How tractor ran at all is beyond understanding, but I'd bet you were saving big time on fuel use!
Yes. I was thinking about that -- how all these systems are interrelated: cooling, fuel, air, lubrication, etc. Seems like on smaller engine like this, there may be less margin for error -- especially when your cooling system only holds 2.2 QUARTs. The tiny cooling system has to be in perfect working order and nothing else can cause any extra heat.
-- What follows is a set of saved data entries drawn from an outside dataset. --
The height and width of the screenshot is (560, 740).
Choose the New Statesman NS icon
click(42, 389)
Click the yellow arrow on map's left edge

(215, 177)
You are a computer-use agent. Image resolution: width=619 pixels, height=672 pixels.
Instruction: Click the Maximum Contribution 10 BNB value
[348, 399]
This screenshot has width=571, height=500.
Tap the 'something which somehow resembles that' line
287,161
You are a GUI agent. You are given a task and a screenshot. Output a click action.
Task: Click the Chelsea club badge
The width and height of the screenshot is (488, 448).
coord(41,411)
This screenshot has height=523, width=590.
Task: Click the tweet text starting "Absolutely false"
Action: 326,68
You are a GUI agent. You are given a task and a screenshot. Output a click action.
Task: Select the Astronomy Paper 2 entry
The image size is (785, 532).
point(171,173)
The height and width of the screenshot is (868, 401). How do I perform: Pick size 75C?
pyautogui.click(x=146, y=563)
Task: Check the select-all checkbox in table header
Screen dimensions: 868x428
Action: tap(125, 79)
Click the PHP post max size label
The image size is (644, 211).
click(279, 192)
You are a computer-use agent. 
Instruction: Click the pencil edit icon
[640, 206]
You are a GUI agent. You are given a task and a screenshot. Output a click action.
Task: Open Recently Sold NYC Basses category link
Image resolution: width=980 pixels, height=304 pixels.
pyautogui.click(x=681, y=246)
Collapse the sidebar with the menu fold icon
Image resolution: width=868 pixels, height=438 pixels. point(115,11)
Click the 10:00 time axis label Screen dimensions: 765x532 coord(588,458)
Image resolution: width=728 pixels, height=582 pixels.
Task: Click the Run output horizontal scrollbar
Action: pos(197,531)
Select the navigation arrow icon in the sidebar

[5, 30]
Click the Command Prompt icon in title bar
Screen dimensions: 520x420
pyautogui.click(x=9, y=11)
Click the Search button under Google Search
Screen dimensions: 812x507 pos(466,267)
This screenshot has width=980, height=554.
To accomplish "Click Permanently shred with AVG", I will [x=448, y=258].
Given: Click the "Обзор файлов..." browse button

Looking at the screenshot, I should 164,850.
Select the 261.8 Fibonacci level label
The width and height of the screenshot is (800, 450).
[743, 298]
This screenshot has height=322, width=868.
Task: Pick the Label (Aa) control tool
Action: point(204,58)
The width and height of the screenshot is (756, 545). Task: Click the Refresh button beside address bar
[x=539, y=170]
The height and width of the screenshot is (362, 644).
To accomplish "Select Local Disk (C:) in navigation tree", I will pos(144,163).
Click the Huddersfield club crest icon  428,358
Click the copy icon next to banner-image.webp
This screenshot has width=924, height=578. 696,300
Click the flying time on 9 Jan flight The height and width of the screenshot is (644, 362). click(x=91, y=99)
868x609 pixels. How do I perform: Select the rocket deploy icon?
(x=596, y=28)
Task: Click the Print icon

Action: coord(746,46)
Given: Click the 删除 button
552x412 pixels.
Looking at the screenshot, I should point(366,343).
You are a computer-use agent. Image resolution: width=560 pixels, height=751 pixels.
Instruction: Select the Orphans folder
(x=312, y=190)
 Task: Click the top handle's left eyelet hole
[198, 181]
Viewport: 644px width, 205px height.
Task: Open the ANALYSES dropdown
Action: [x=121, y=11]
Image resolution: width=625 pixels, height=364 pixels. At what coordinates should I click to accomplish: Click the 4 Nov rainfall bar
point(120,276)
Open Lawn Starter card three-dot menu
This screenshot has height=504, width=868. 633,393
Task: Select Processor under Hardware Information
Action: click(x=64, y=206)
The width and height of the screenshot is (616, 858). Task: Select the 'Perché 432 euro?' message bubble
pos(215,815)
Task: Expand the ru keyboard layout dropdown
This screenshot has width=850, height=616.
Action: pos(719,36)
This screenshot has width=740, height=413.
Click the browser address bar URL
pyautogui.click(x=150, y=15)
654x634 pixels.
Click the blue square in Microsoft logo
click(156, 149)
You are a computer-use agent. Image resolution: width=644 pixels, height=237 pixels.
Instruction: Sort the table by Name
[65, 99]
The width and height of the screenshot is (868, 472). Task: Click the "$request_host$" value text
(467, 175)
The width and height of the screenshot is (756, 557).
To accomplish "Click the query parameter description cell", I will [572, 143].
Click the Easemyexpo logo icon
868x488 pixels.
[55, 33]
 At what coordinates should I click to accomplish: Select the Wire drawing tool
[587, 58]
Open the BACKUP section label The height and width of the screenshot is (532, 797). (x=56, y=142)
I could be wrong, but, I'm not convinced that a diesel engine can overheat by running too lean. There is no throttle body to limit the air flow, so it's always gulping as much air as possible -- there is always an excess of oxygen in the combustion chamber during normal running conditions. Black smoke indicates incomplete combustion (i.e., too much fuel, or too little air), so it seems that if it ain't smokin', then it's getting full combustion. So, the impact of being starved for fuel would be loss of power and, eventually, stalling (i.e., so little fuel that combustion does not produce enough energy to overcome load), but WITHOUT black smoke. This jives with the fact that when my mower had the fuel restriction, there was no black smoke when it stalled under light load. The reason why there is black smoke when a sudden load is encountered is that the governor somehow senses the load (drop in RPMs but no drop in throttle position?) and squirts in more fuel resulting in a temporary over fueled condition. In a short time, the RPMs come up and the governor is satisfied and backs off the fuel and the smoke goes away. This is also the reason that there is a little black smoke when I punch the throttle even under "no load". By punching the throttle, I've told the governor that I want to increase engine RPMs. The "load" is just the inertia of the engine parts that take energy to being them up to speed (flywheel, etc, maybe the whole tractor if I'm driving). If there is constant black smoke, it would mean that there is a constant condition of too much fuel for the air being taken in, meaning that either the air intake is restricted, or that the load is too much for the engine to handle (governor is squirting in as much fuel as it can but RPMs are not coming back up), or something is malfunctioning or ain't adjusted right causing either too much fuel or incomplete combustion (governor adjustment, injection pump adjustment, injectors not spraying right, injection timing adjustment, maybe other things). Is this a correct understanding?